While I'm averaging the scores of the equivalent graphs, I can also keep track of whether the maximum score of any of them is always 28, (and if it's not, whether it's because I've stumbled into one of the few non-connected graphs), and what the minimum score is, and any other statistic anyone is interested in, within reason.
I did so. Of the 1312 non-isomorphic graphs, 647 had a minimum of 16, 589 had 17, and 76 had 18. Those 76 are tied for Rawlsian best.
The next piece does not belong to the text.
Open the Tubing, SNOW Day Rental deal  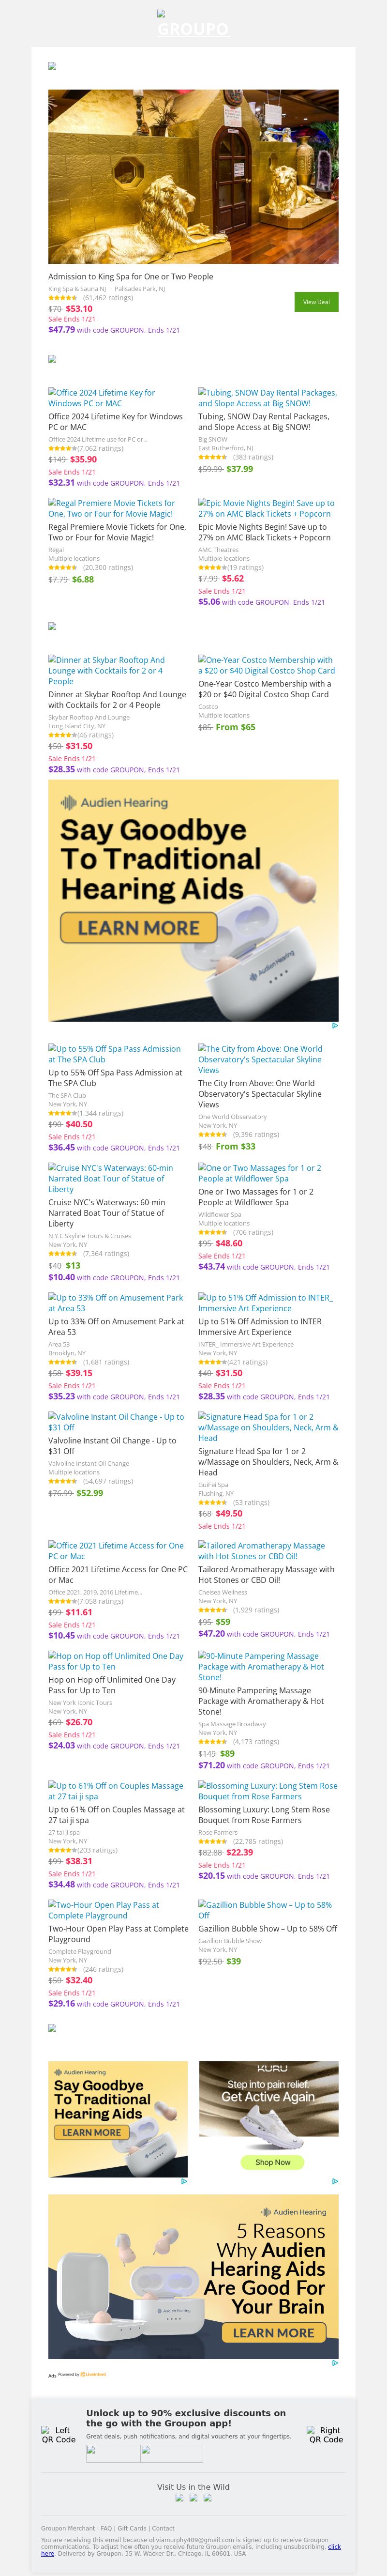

Of the 76, the one with the highest average score is: 05F7D78 54444443 n:20160 min:18 max:28 0,0,668,1134,1786,2078,2856,3100,2806,2452,1866,1008,406 22.9565 Of the 1290 connected non-isomorphic graphs, 626 had a minimum of 16, 588 had 17, and 76 had 18. Of the 22 disconnected non-isomorphic graphs, 21 had a minimum of 16, and 1 had a minimum of 17. Here's the one with 17: 0558FBF 66444440 n:2016 min:17 max:21 0,192,528,600,384,312,0,0,0,0,0,0,0 19.0476 Of the 1312 non-isomorphic graphs, 1 had a maximum of 16 (the disconnected K6 + K2 graph), 21 (all of which were disconnected) had 21, 9 (all of which were connected) had 27, and 1281 (all of which were connected) had 28. The overall highest average score for any non-isomorphic graph is 03FDE78 44444444 n:35 min:16 max:28 1,0,0,2,1,0,4,4,7,3,9,3,1 24.0000 This is, unsurprisingly, K4,4. Interestingly, it has the second- lowest n (number of isomorphic graphs, 35. The lowest n, 28, is held by the non-isomorphic graph with the *worst* average score, K6 + K2: 2DDEFC0 55555511 n:28 min:16 max:16 28,0,0,0,0,0,0,0,0,0,0,0,0 16.0000 The highest n is 40320, shared by 437 non-isomorphic graphs, of which all are connected. There are 20 different values of n, all of which are divisors of 8! = 40320. The quotient is the number of ways to renumber the vertices without changing what's connected to what, i.e. the size of the graph's homeomorphism group. The average n is 30421755 / 1312 = 23187.3... That's the total number of graphs divided by the number of non-isomorphic graphs.
So, how can I find only one of each set of equivalent graphs? I can put the 12 0s and 16 1s in the upper right half of the (non-directional, symmetric) matrix in order, left to right, top to bottom, to make a unique 28-bit number, and define the canonical one as being the smallest in the equivalence class, ...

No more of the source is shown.